Stored entries:
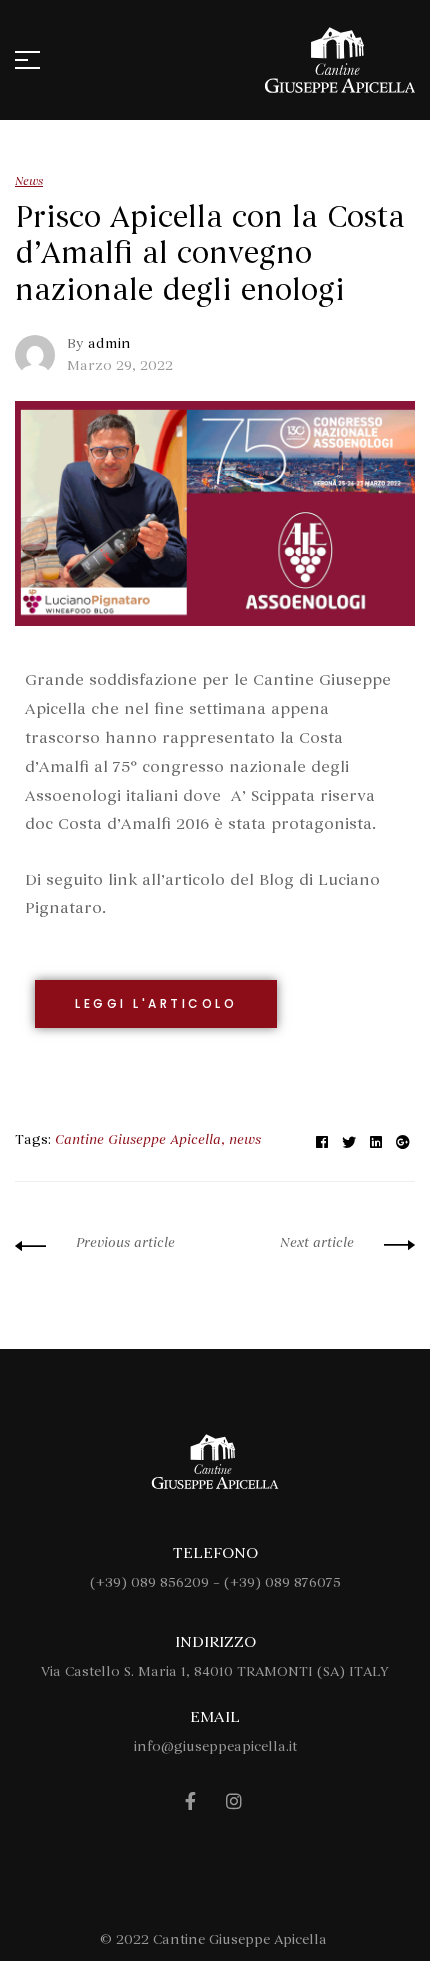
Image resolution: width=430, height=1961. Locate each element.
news (245, 1139)
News (29, 181)
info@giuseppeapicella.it (215, 1746)
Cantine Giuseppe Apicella (138, 1139)
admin (109, 343)
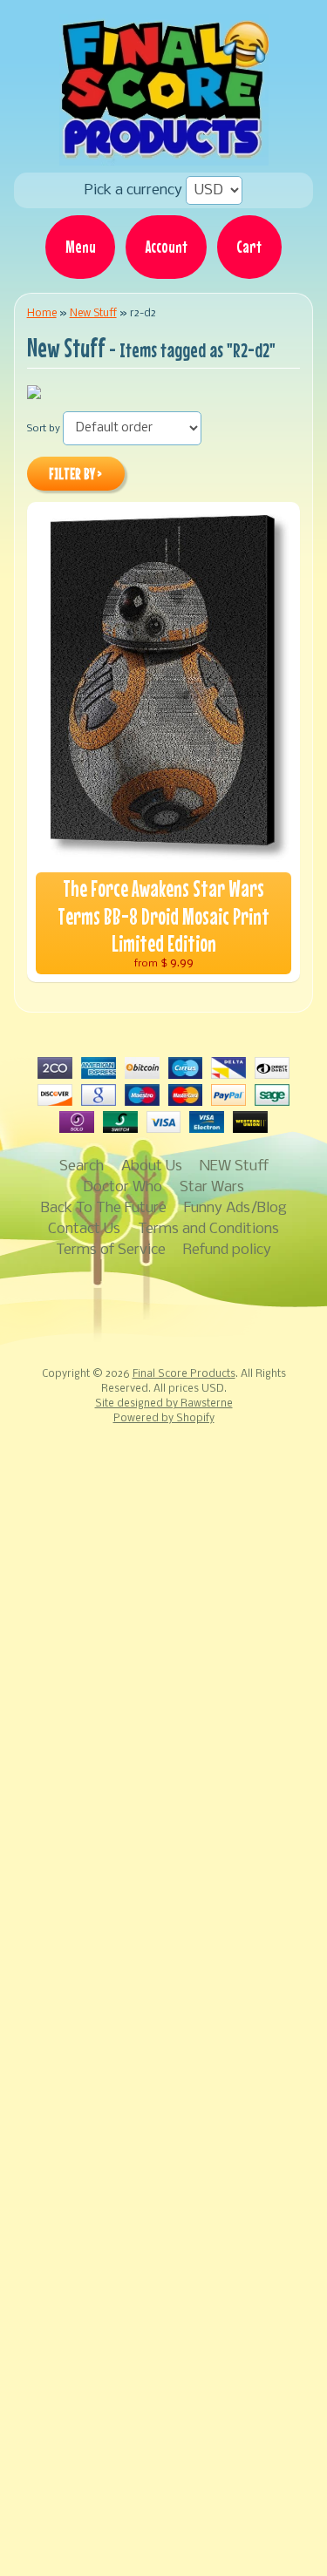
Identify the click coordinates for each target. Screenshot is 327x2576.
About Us (151, 1166)
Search (81, 1166)
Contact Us (84, 1229)
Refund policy (227, 1250)
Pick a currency (135, 190)
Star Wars (212, 1187)
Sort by (43, 429)
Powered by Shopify (164, 1418)
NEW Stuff (234, 1166)
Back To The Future (104, 1208)
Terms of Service (111, 1250)
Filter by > (75, 474)
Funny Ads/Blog (235, 1208)
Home (42, 313)
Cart (249, 246)
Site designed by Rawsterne (164, 1404)
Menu (80, 246)
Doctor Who (122, 1187)
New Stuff (93, 313)
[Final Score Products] (164, 153)
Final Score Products (184, 1374)
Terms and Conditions (208, 1229)
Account (166, 246)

To do
An exact copy of the entries above is required, with the pictures left out.

Solution to this exercise
Image resolution: width=430, height=1961. Locate each element.
news (245, 1139)
News (29, 181)
info@giuseppeapicella.it (215, 1746)
Cantine Giuseppe Apicella (138, 1139)
admin (109, 343)
Identify the click coordinates for each target. Screenshot is 327x2576.
About Us (151, 1166)
Search (81, 1166)
Contact Us (84, 1229)
Refund policy (227, 1250)
Pick a currency (135, 190)
Star Wars (212, 1187)
Sort by (43, 429)
Powered by Shopify (164, 1418)
NEW Stuff (234, 1166)
Back To The Future (104, 1208)
Terms of Service (111, 1250)
Filter by > (75, 474)
Funny Ads/Blog (235, 1208)
Home (42, 313)
Cart (249, 246)
Site designed by Rawsterne (164, 1404)
Menu (80, 246)
Doctor Who (122, 1187)
New Stuff (93, 313)
[Final Score Products] (164, 153)
Final Score Products (184, 1374)
Terms and Conditions (208, 1229)
Account (166, 246)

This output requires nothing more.